**Required tasks:**
[1] Reproduce verbatim the passage of the buffer status report patent text, starting at "the cancellation control unit does" and ending at "by the random access procedure.".
[2] Resume the patent claims on cancelling the random access procedure for a buffer status report, picking up after the last claim given.

━━ Given text ━━

Reference Signs List



[0057] 
110, 220
PROCESSOR
111
BSR GENERATING UNIT
112
UL TRANSMISSION CONTROL UNIT
112
TRANSMISSION CONTROL UNIT
113, 223
CANCELLATION CONTROL UNIT
120, 230
MEMORY
130, 210
WIRELESS COMMUNICATION UNIT
221
SCHEDULING UNIT
222
RA PROCESSING UNIT
240
NETWORK IF UNIT



Claims

1. A terminal device comprising:

a generating unit that generates, when requesting transmission of data, a buffer status report indicating an amount of data accumulated in a transmission buffer of the terminal device;

a transmission control unit that executes a random access procedure for transmitting the buffer status report; and

a cancellation control unit that is able to cancel, when the buffer status report is transmitted using a first wireless resource that is allocated in advance to the terminal device, a random access procedure being executed by the transmission control unit, wherein

the cancellation control unit does not cancel the random access procedure when the buffer status report is transmitted using a second wireless resource that is provided by the random access procedure.


 
2. The terminal device according to claim 1, wherein the wireless resource is different from a wireless resource that is allocated in the random access procedure.
 
3. The terminal device according to claim 1 or 2, wherein when the buffer status report is transmitted in response to an uplink (UL) grant that permits uplink transmission, the cancellation control unit cancels the random access procedure being executed by the transmission control unit.

━━━
━━ Source material ━━

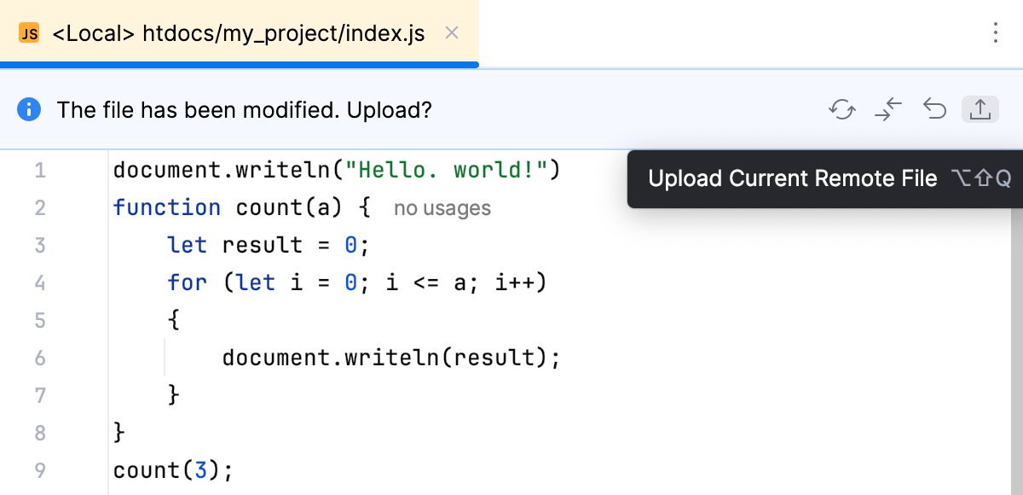Open the compare with remote arrows icon

pos(888,109)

━━━

**Answers to the exercise:**
[1]
the cancellation control unit does not cancel the random access procedure when the buffer status report is transmitted using a second wireless resource that is provided by the random access procedure.

[2]
 
4. The terminal device according to claim 3, wherein when the buffer status report is transmitted in response to a UL grant received in the random access procedure, the cancellation control unit continues the random access procedure being executed by the transmission control unit.
 
5. A base station device comprising:

a random access processing unit that executes a random access procedure for receiving a buffer status report that indicates an amount of data accumulated in a transmission buffer of a terminal device in response to a request from the terminal device; and

a cancellation control unit that is able to cancel, when the buffer status report is received using a first wireless resource that is allocated in advance to the terminal device, a random access procedure being executed by the random access processing unit, wherein

the cancellation control unit does not cancel the random access procedure when the buffer status report is received using a second wireless resource that is provided by the random access procedure.


 
6. The base station device according to claim 5, wherein the wireless resource is different from a wireless resource that is allocated in the random access procedure.
 
7. The base station device according to claim 5 or 6, wherein when the buffer status report is received in response to an uplink (UL) grant that permits uplink transmission, the cancellation control unit cancels the random access procedure being executed by the random access processing unit.
 
8. The base station device according to claim 7, wherein when the buffer status report is received in response to a UL grant transmitted in the random access procedure, the cancellation control unit continues the random access procedure being executed by the random access processing unit.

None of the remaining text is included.